SPD-Sportpolitiker gegen künftige Stasi-Überprüfungen

Die Arbeitsgruppe Sport der SPD-Bundestagsfraktion hat sich gegen eine weitere Überprüfung von Sportfunktionären und leitenden Mitarbeitern auf Zusammenarbeit mit der Stasi der DDR ausgesprochen.

Parteien streiten über Überprüfungsmöglichkeiten für den Sport nach dem 28. Dezember 2008. Copyright: picture-alliance/ZB
Parteien streiten über Überprüfungsmöglichkeiten für den Sport nach dem 28. Dezember 2008. Copyright: picture-alliance/ZB

Danckert für Verjährungstatbestand

Das erklärte der SPD-Bundestagsabgeordnete Peter Danckert im Deutschlandfunk. Danckert, auch Vorsitzender des Sportausschusses des Deutschen Bundestages, sagte, 17 Jahre nach der Wende und 15 Jahre nach Inkrafttreten des Stasi-Unterlagengesetzes sei eine Fortsetzung des Stasi-Checks auch für den Sport nicht mehr zu rechtfertigen. Tragendes Prinzip des Rechtsstaates sei nun einmal der „Rechtsfrieden“ mit seinen Verjährungstatbeständen.  

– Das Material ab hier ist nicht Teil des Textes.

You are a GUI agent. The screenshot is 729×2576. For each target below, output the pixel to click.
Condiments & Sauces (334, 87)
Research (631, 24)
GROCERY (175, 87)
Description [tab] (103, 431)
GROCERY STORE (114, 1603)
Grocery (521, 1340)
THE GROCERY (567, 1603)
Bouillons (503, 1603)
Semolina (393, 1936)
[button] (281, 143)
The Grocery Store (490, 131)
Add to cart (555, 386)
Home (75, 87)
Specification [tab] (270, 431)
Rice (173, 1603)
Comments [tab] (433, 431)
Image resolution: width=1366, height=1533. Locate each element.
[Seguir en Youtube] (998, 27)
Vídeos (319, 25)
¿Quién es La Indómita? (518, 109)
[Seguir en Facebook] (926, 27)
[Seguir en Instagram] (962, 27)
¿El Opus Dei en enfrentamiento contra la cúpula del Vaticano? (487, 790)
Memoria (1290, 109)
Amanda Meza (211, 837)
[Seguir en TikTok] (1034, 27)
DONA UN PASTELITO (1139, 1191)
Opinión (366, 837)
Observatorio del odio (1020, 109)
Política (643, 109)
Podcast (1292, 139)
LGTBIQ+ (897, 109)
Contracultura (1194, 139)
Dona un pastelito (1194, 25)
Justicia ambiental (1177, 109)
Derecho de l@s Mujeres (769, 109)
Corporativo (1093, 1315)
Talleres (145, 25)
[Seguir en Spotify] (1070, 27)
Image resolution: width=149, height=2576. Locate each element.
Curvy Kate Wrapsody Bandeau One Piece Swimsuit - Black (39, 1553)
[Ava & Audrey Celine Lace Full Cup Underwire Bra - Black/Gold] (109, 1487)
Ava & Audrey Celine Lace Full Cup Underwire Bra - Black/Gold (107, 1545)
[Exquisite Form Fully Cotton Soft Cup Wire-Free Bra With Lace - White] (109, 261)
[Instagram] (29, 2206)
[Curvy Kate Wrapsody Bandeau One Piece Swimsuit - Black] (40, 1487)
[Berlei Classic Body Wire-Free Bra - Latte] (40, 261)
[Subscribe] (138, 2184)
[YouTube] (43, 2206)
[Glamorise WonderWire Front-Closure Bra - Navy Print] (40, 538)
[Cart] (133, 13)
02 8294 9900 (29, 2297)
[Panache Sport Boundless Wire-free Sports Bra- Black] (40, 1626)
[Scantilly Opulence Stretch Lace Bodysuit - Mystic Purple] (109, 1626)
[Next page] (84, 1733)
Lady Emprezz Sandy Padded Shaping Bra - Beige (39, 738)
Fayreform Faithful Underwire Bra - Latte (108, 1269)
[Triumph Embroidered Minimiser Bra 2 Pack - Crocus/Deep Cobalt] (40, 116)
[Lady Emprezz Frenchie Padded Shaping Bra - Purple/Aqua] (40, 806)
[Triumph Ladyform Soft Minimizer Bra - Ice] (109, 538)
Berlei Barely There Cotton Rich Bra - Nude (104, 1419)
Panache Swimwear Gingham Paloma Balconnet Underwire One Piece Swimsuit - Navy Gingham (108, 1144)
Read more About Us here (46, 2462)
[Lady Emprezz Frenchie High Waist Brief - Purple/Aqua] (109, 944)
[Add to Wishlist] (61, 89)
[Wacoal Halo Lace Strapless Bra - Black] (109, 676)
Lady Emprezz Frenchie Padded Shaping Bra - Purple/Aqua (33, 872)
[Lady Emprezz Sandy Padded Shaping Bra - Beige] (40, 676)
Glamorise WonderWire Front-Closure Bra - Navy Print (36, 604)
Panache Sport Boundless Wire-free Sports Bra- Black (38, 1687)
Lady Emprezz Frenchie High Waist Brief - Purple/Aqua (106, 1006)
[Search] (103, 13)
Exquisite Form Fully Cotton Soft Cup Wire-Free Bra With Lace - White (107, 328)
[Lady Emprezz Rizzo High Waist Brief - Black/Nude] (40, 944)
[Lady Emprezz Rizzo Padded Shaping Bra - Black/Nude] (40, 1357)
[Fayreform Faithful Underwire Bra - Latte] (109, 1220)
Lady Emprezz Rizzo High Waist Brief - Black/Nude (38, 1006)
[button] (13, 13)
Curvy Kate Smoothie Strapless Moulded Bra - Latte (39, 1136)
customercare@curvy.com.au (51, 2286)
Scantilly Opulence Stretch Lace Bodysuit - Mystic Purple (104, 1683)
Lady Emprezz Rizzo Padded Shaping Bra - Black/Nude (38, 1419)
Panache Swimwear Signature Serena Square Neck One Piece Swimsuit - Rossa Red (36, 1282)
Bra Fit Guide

„Nach Ablauf dieser langen Zeit ist ein Sachverhalt so weit verbraucht, dass er auch unter dem Gesichtspunkt von charakterlicher Eignung nicht mehr hervorgeholt werden müsste“, sagte Danckert. Der ursprüngliche Entwurf für eine Novelle des Stasi-Unterlagengesetzes, den die Koalition gemeinsam mit Bündnis 90/Die Grünen eingebracht hatte, sollte deshalb wieder zum Zuge kommen. Danach wird ab Ende des Jahres nur noch ein kleiner Kreis, wie etwa Regierungsmitglieder, Abgeordnete, Berufsrichter und Wahlbeamte, auf hauptamtliche oder inoffizielle Mitarbeit für den DDR-Geheimdienst überprüft werden können. Die von den Kulturpolitikern des Parlaments zwischenzeitlich angedachte Erweiterung der Überprüfungsmöglichkeiten, nach denen auch der Sport weiterhin Regelanfragen stellen kann, lehnt Danckert ab. 

Kritik von FDP-Seite

Die Entscheidung der SPD-Sportpolitiker stieß beim sportpolitischen Sprecher der FDP-Bundestagsfraktion, Detlef Parr, auf erhebliche Kritik. Für die Aufarbeitung von DDR-Unrecht sollten andere Wertmaßstäbe als allgemeine Verjährungsgrundsätze gelten, forderte er. Eine formaljuristische Diskussion allein werde der Schwere des Unrechts nicht gerecht. „Der Rechtsfrieden verlangt es, unter moralisch-ethischen Aspekten den Sport sauber zu halten“, erklärte Parr, der für eine Verlängerung der Überprüfungsmöglichkeiten plädierte. 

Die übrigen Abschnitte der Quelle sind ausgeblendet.